_What to work on_
a: Answer these questions from the portable spa text:
(i) In the sketch of FIG. 5, on which side are the elements shown in their folded transporting relationship?
(ii) What is disposed in the open center portion?
(iii) What is placed on top of outer lining 14?
b: Carry the portable spa installation text forward from its last sentence.

_Text section_
[Start]

In the exploded sketch of FIG. 5, the respective elements of my portable spa are shown in vertical spaced apart relationship at the left side and in their folded transporting relationship at the right side.
OPERATION OF THE ILLUSTRATED EMBODIMENT
The operation of my portable spa 10 includes the method of installation to provide user support structure in the form of seat and backrest chambers to comfortably support one or more individuals after the spa has been filled.
Assuming the spa is in a disassembled transport configuration, side wall 12 is unfolded or reconnected to provide an upstanding generally cylindrical configuration on top of substantially flat surface having sufficient structural characteristics
to support the weight of the spa when full of water. An electrical resistance heater 74 is disposed in the open center portion, padding ring 22 is disposeed on top of sidewall 12, insulation layer 23 is disposed around sidewall 12, outer liner is
unfolded and disposed over and about side wall 12 to form a continuous surface from the interior thereof up and over the sides and down the outsides to the floor surface and inner liner 15 is similarly disposed on top of outer lining 14.

[End]

(Dataset items)

[Start]

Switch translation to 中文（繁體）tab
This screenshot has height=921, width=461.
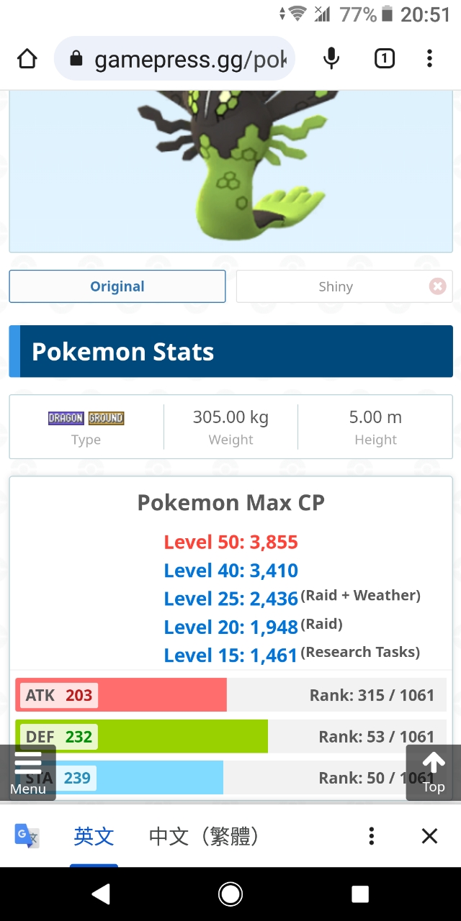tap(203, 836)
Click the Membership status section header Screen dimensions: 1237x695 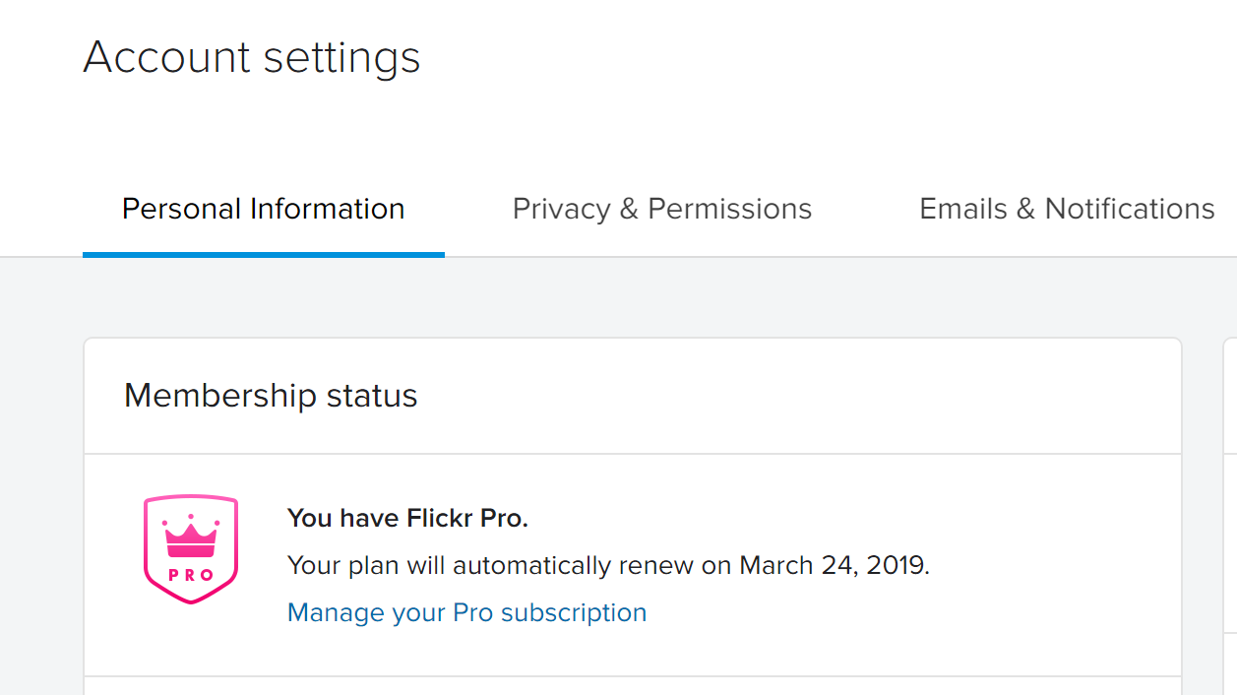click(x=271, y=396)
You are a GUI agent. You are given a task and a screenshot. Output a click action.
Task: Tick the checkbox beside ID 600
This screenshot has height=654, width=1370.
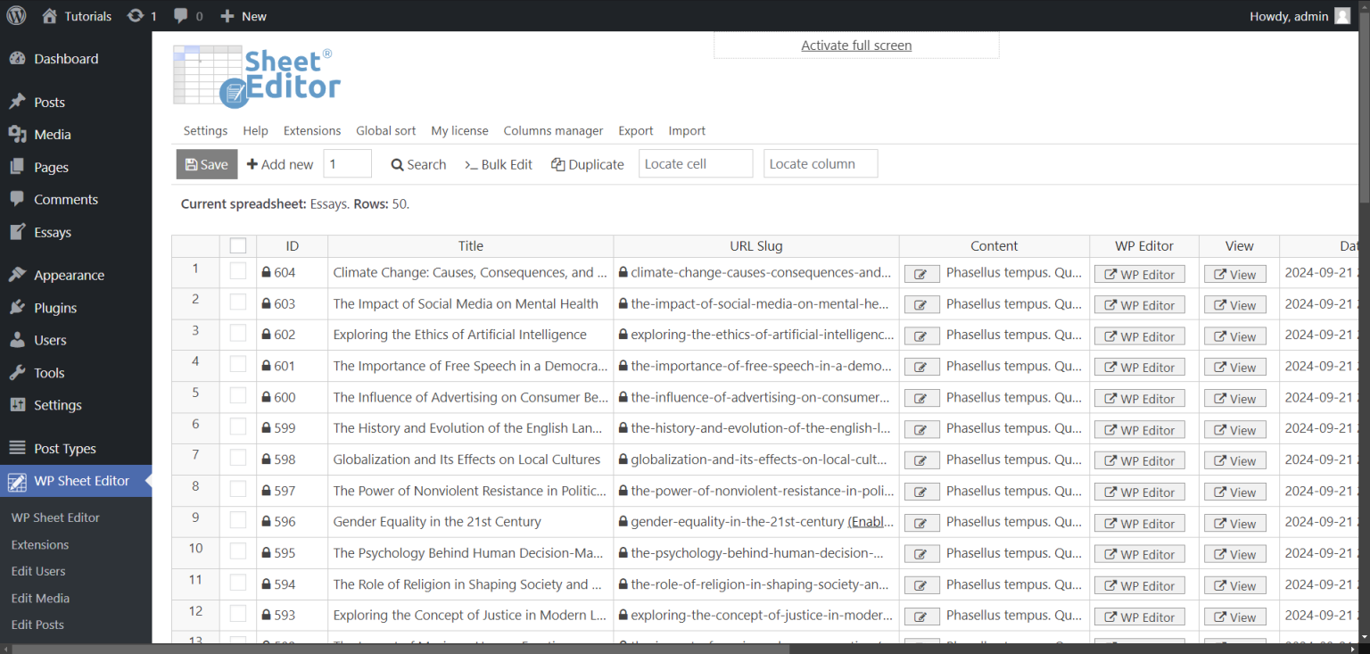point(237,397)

[End]
[Start]

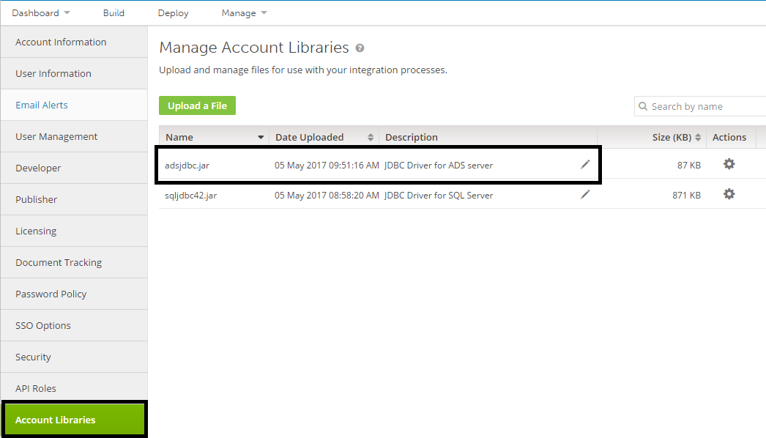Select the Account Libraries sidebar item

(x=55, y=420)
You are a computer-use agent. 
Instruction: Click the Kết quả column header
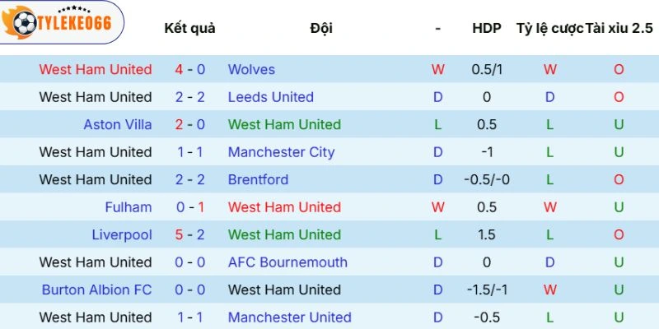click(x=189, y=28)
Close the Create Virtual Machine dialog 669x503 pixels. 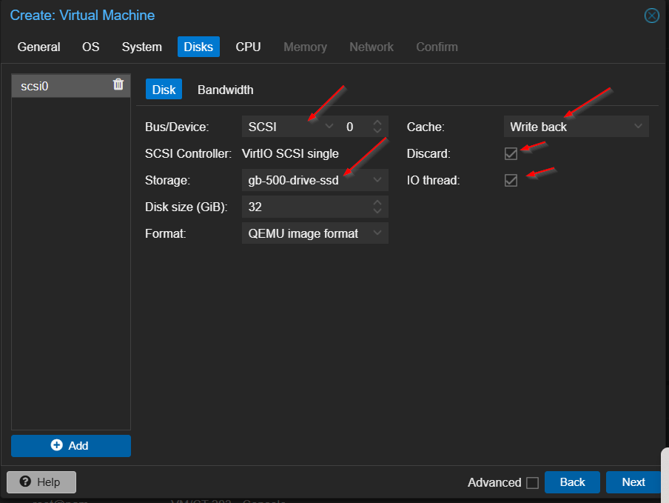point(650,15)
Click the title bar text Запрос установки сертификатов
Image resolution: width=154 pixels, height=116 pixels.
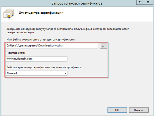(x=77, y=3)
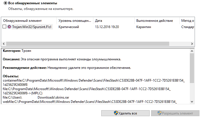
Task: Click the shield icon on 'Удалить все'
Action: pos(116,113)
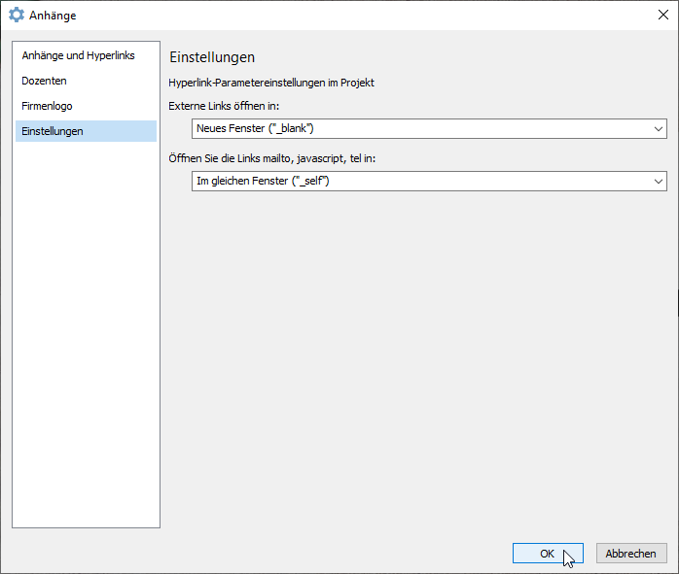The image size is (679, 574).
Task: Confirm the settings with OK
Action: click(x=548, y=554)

[End]

_Results of the exercise_
a:
(i) The right side.
(ii) An electrical resistance heater 74.
(iii) Inner liner 15.

b:
The remaining step involves the method of filling spa 10 so that the seat and backrest chambers 16A-D and 18A-D are erected or inflated to assume a desired degree of support for the users.
Initially, all of the lower valves 28A-D on seat chambers 16A-D are closed. The upper valves on chambers 16B and 16C are closed and the valve 38 extending between side openings 30 and 32 on chambers 16A and 16D are closed and the remainder of
valves 38 are open to allow free communication intermediate the serial combination from upper valve 26A on chamber 16A to 16B to 16C to upper valve 26A on chamber 16D. A hose or the like is attached to upper valve on chamber 16A. When chamber 16A is
full, the water will flow into chamber 16B and similarly sucessively into chambers 16C and 16D to completely fill all of the seat chambers. At this point, the open upper valve 26D on chamber 16D is closed and the hose is removed from upper valve 26A on
chamber 16A and the valve 26 is closed. Any of valves 38 remaining open are then closed and it may be seen that each chamber is now completely filled with water and is isolated from the others so that, for example, a large difference between the weights
of two or more users resting on individual seats will not cause liquid to flow intermediate the seat chambers.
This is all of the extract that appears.